Selection:
(begin)
# Custom Unicycle



## Uni-Bike Lou (Feb 10, 2018)

I came up with the idea of this unicycle when I saw someone selling an old tricycle that was converted to a unicycle.

I hope you guys like it.

I want to thank Gordon a fellow caber for the fender w/skirt.


----------



## GTs58 (Feb 10, 2018)

Nice!

Do you actually ride unicycles?


----------



## Uni-Bike Lou (Feb 10, 2018)

I ride my unicycles more than my bikes.


----------



## Gordon (Feb 10, 2018)

That is awesome! The fender worked out great - I'm glad I was able to be a part of this build.


----------



## Uni-Bike Lou (Feb 10, 2018)

Gordon said:


> That is awesome! The fender worked out great - I'm glad I was able to be a part of this build.




Thanks again Gordon.


----------



## WES PINCHOT (Feb 10, 2018)

THAT IS COOL!
ALMOST SEXY!
TIS A CREATIVE MIND!


----------



## Freqman1 (Feb 10, 2018)
(end)
Recorded information:
(begin)
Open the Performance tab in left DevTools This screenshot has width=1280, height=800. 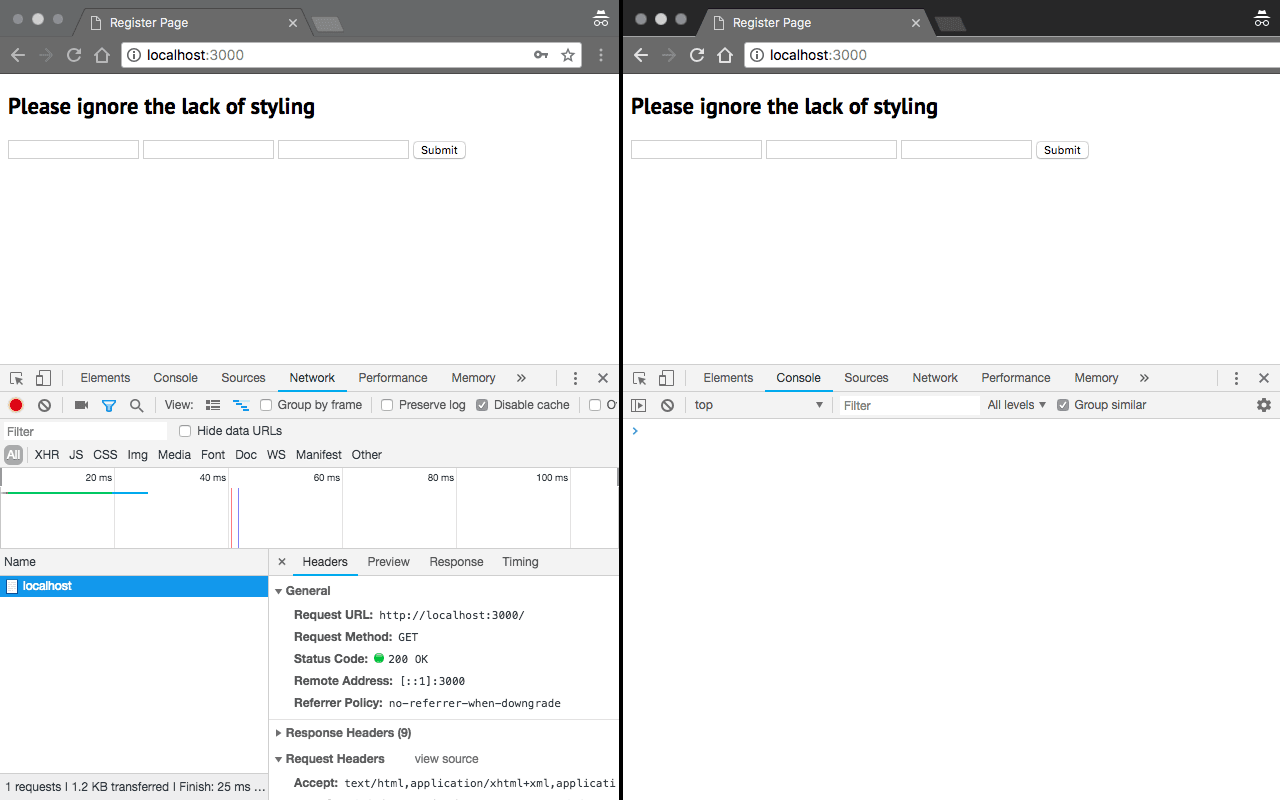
(end)
Your instructions:
Copy the unicycle thread from "I hope you guys" down to "actually ride unicycles?", and swap "fender" for "mudguard" in that stretch.

Solution:
I hope you guys like it.

I want to thank Gordon a fellow caber for the mudguard w/skirt.


----------



## GTs58 (Feb 10, 2018)

Nice!

Do you actually ride unicycles?